* TASK DETAILS *
Could you write out the records again, starting with the first line and going on through the line with "tap(445, 36)", requests included, but with every coordinate in the answers multiplied by 2.25 and rounded to a whole number (halves up)? Leave the pictures out, and keep all other numbers as they are.

* ITEMS *

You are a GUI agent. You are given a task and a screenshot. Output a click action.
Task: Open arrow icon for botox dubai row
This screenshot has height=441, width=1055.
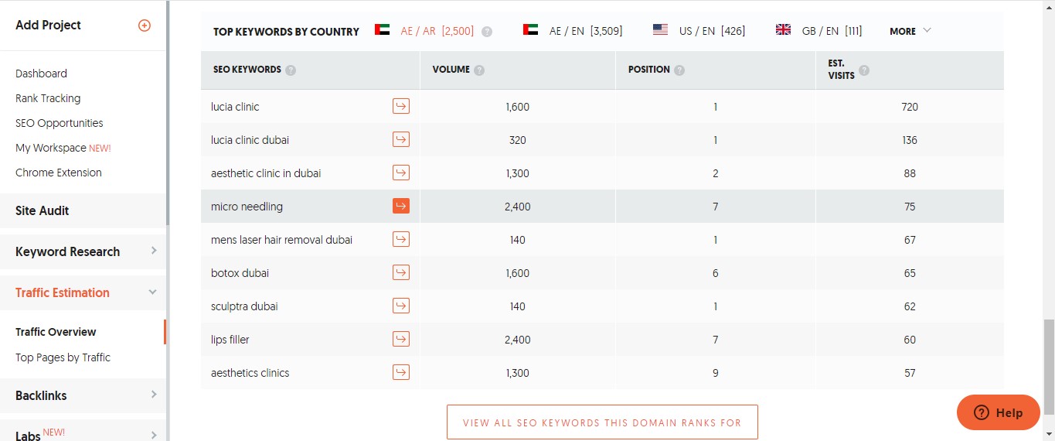click(x=401, y=273)
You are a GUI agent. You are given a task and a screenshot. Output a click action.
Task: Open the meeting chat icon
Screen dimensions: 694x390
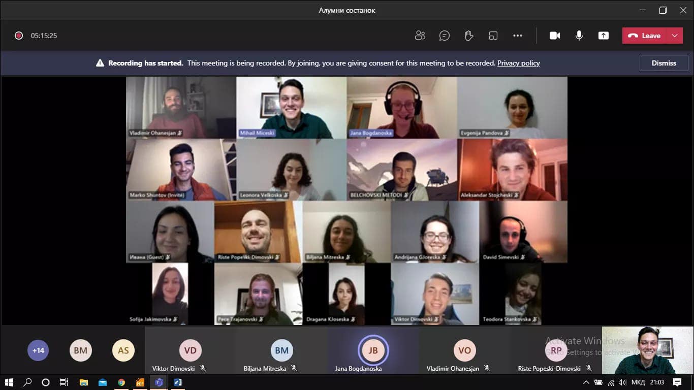tap(445, 36)
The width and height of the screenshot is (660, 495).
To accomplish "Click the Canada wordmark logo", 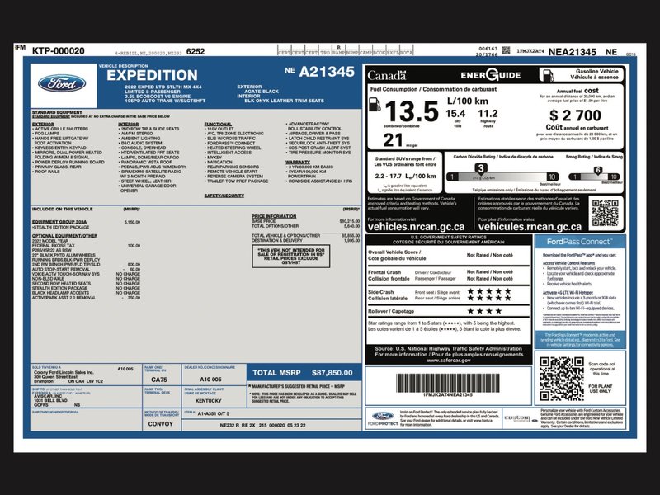I will 387,76.
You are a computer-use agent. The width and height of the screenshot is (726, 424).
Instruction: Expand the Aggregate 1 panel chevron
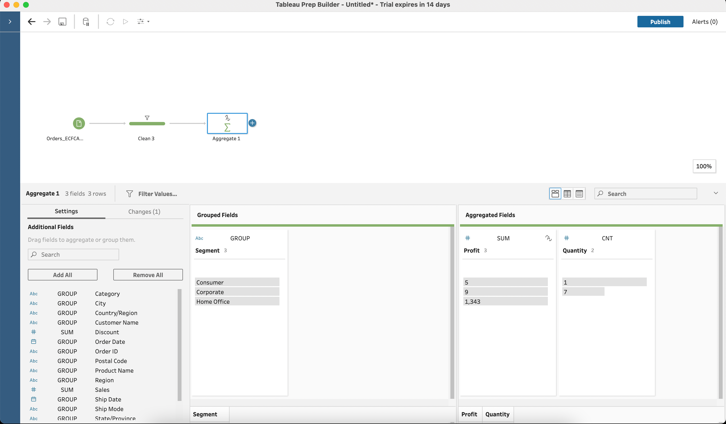(716, 193)
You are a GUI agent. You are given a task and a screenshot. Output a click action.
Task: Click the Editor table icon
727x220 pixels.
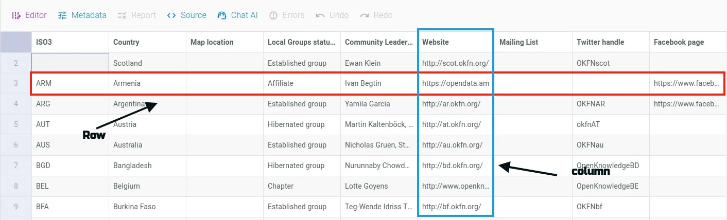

* SOLUTION FOR THIS TASK *
You are a GUI agent. You are given a task and a screenshot. Output a click action.
Task: Open arrow icon for botox dubai row
This screenshot has height=441, width=1055.
click(x=902, y=614)
You are a GUI agent. You are given a task and a screenshot. Output a click action.
Task: Open the meeting chat icon
Screen dimensions: 694x390
tap(1001, 81)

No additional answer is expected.